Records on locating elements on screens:
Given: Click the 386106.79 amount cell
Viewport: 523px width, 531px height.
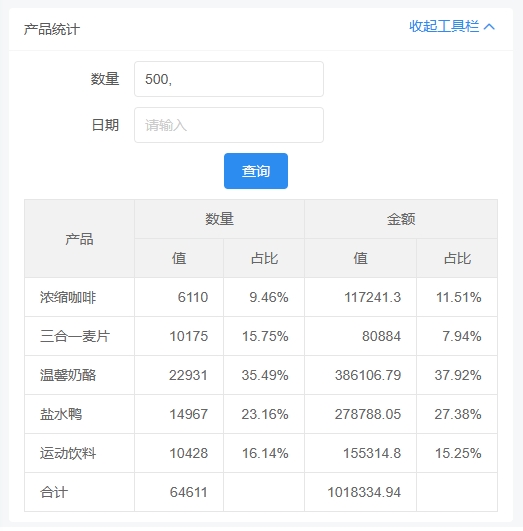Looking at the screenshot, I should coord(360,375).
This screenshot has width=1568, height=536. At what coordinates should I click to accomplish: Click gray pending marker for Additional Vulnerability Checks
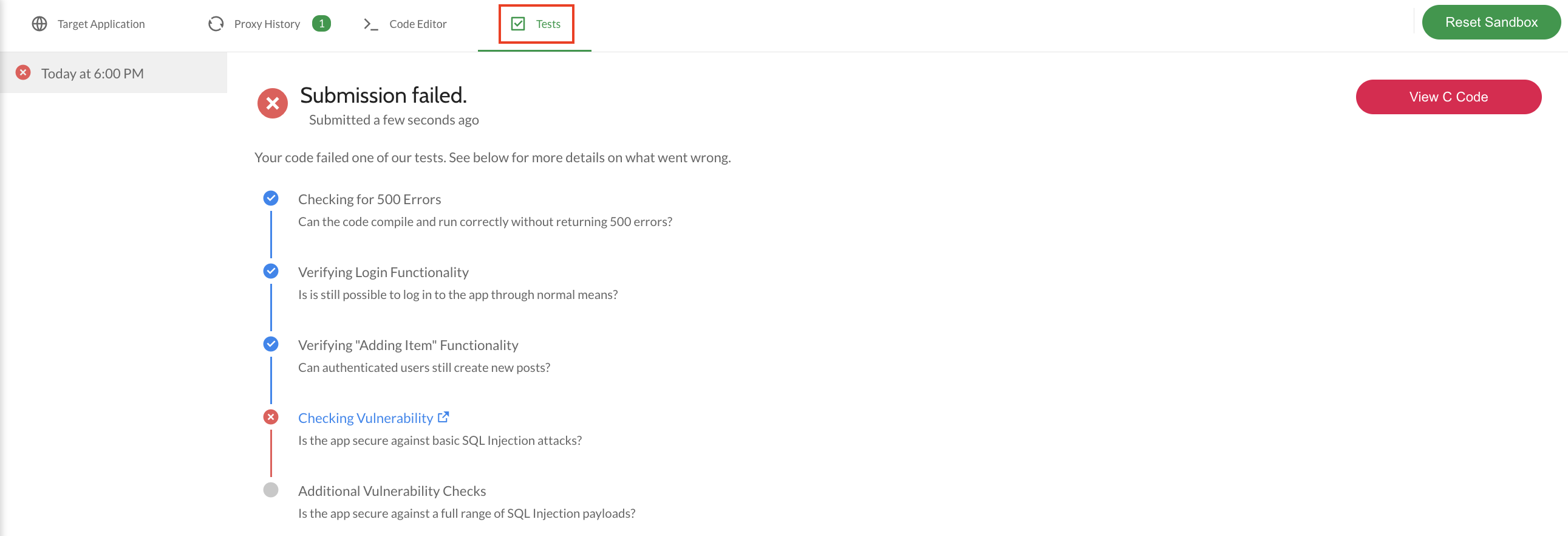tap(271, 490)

WHAT YOU NEED TO DO:
Pull every line of the data above into your answer word for word, leaving out the pictures.

RESPONSE BELOW:
Given: Click the 386106.79 amount cell
Viewport: 523px width, 531px height.
Looking at the screenshot, I should coord(360,375).
This screenshot has width=1568, height=536. At what coordinates should I click to accomplish: Click gray pending marker for Additional Vulnerability Checks
tap(271, 490)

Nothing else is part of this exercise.